Dataset excerpts: Begin

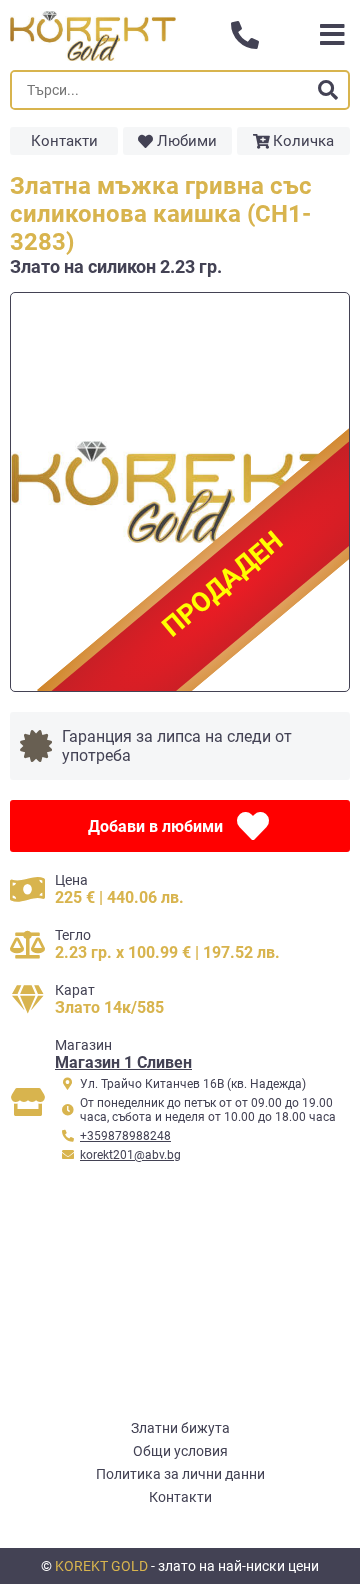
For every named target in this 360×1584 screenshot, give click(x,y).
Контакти (64, 141)
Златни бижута (180, 1428)
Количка (303, 141)
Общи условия (180, 1451)
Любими (187, 141)
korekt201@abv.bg (130, 1155)
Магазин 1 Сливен (123, 1062)
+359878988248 (125, 1136)
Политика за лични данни (180, 1474)
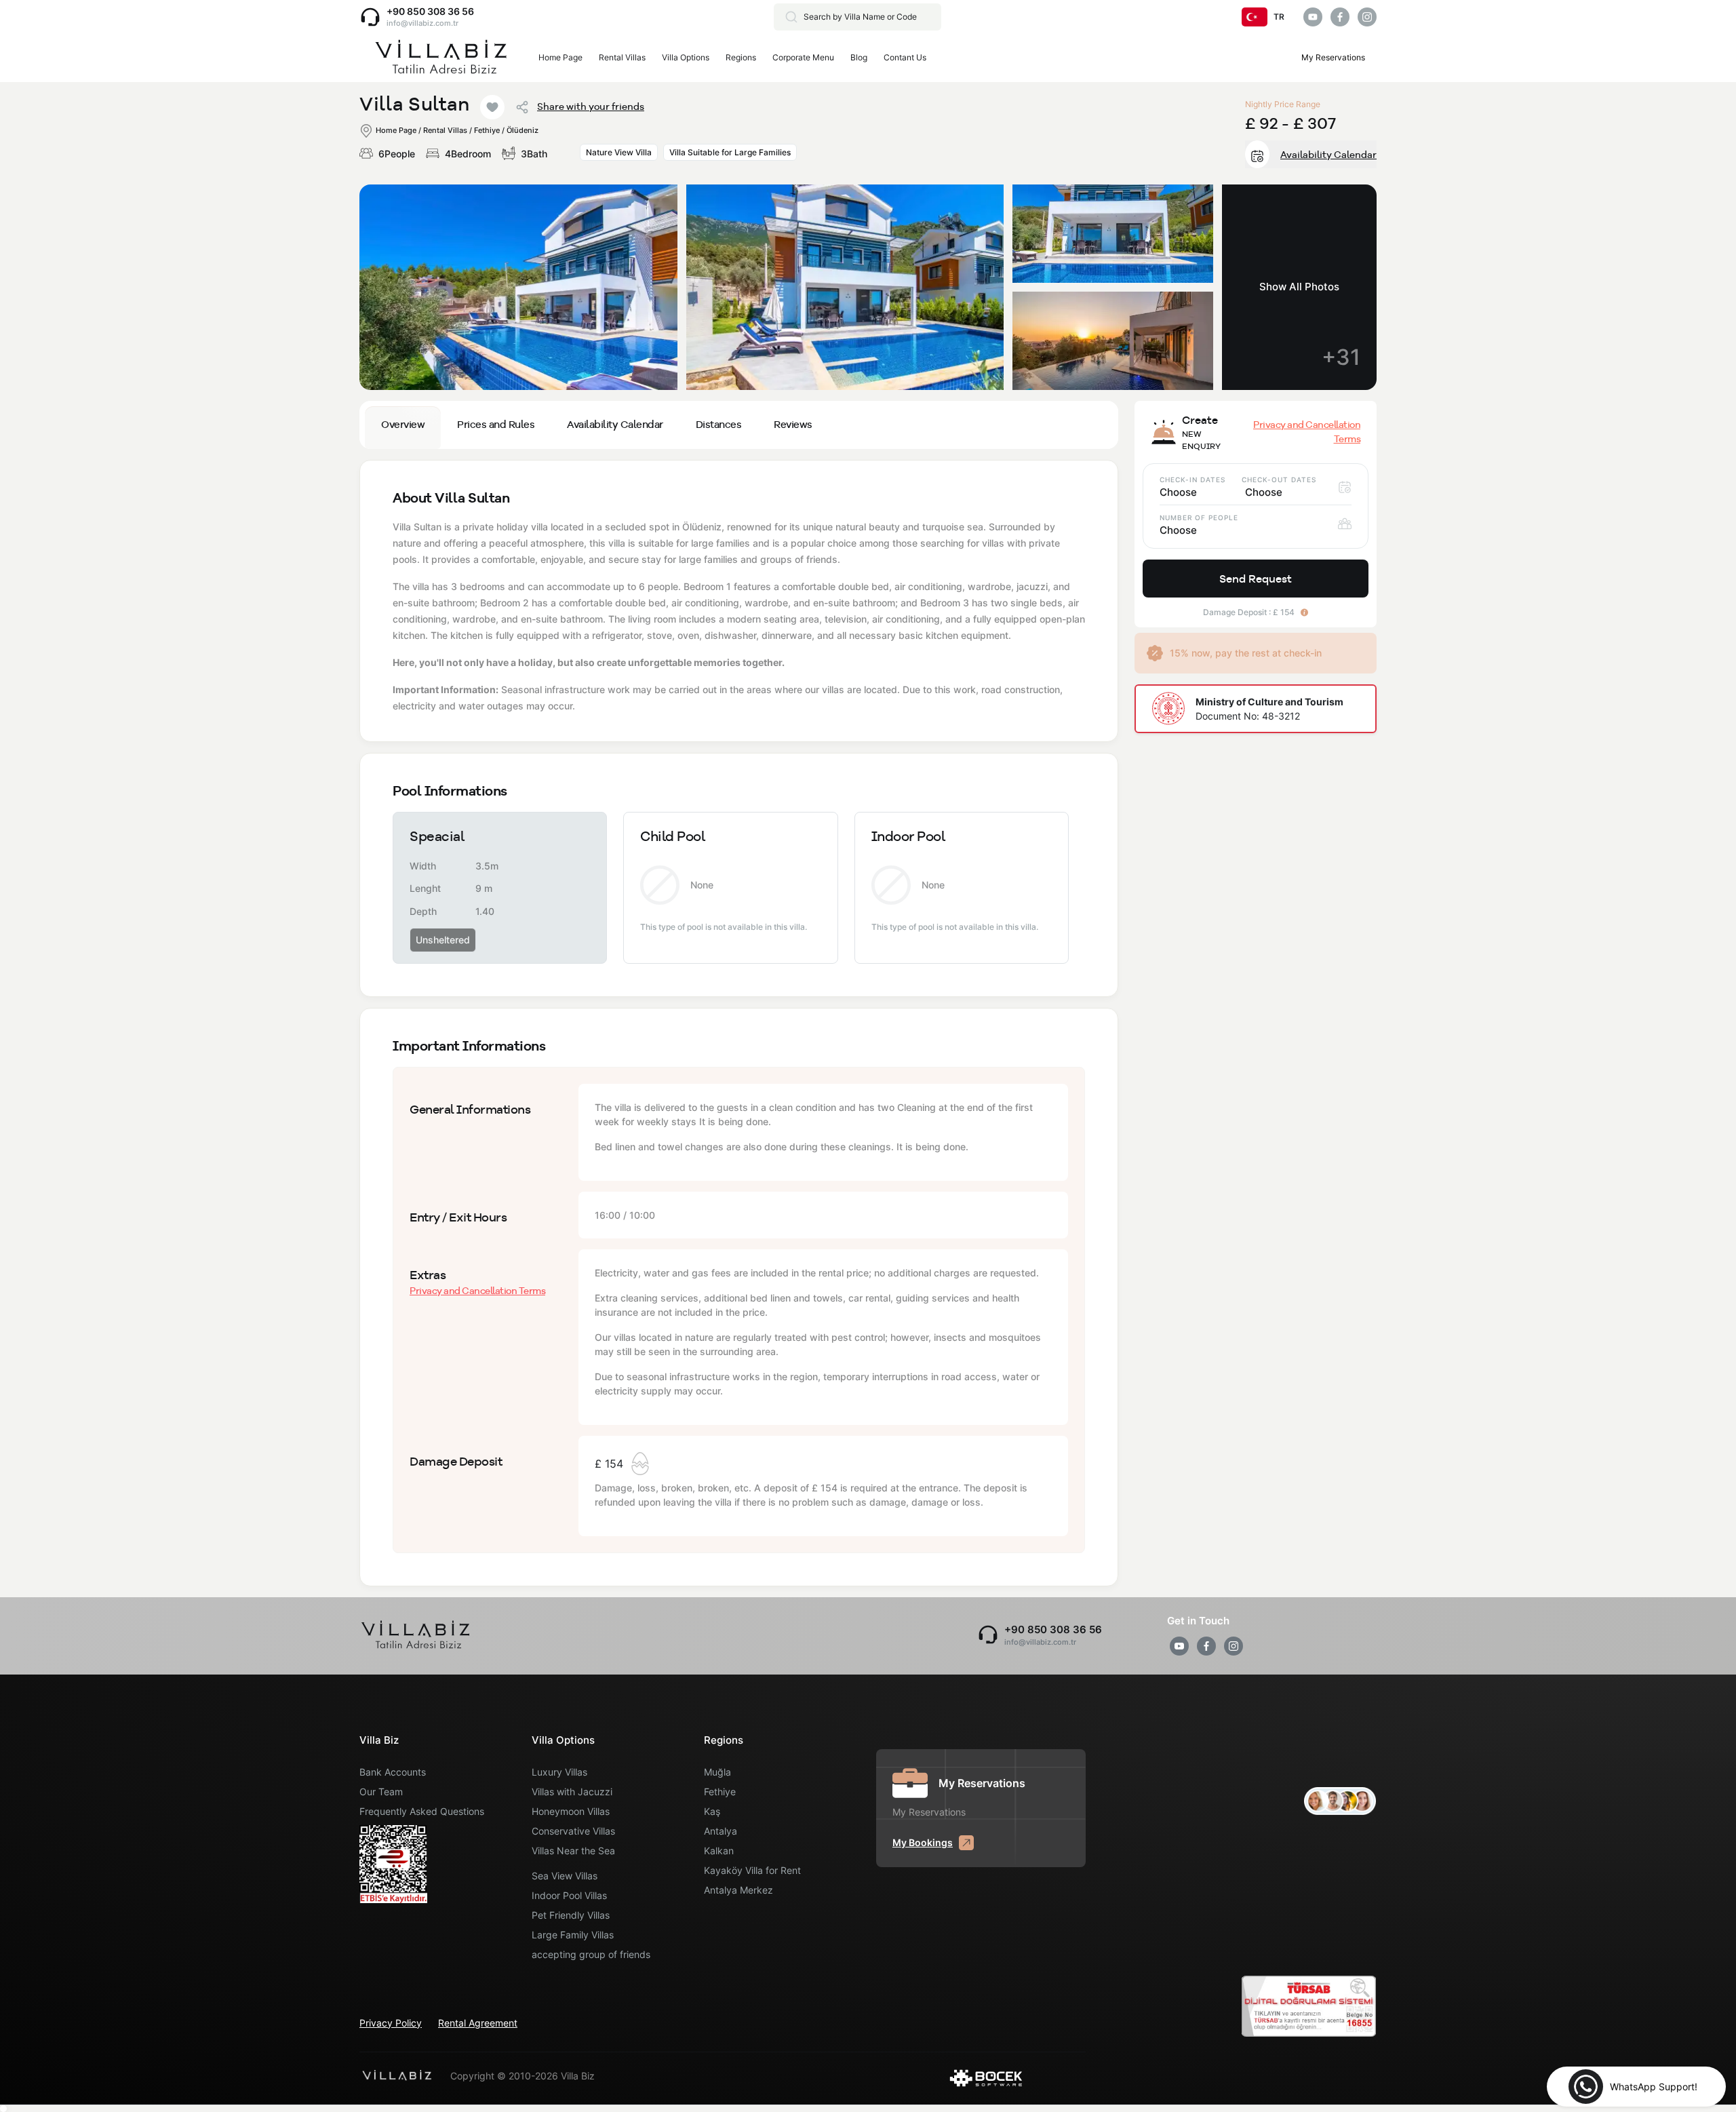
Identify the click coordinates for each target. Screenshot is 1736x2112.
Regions (741, 57)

Dataset excerpts: End

Brief> Reproduce all of the records above exactly, but exclude the pictures.

Response area>
For every named target in this 360×1584 screenshot, give click(x,y).
Контакти (64, 141)
Златни бижута (180, 1428)
Количка (303, 141)
Общи условия (180, 1451)
Любими (187, 141)
korekt201@abv.bg (130, 1155)
Магазин 1 Сливен (123, 1062)
+359878988248 (125, 1136)
Политика за лични данни (180, 1474)
Identify the click coordinates for each target. Screenshot is 1736x2112.
Regions (741, 57)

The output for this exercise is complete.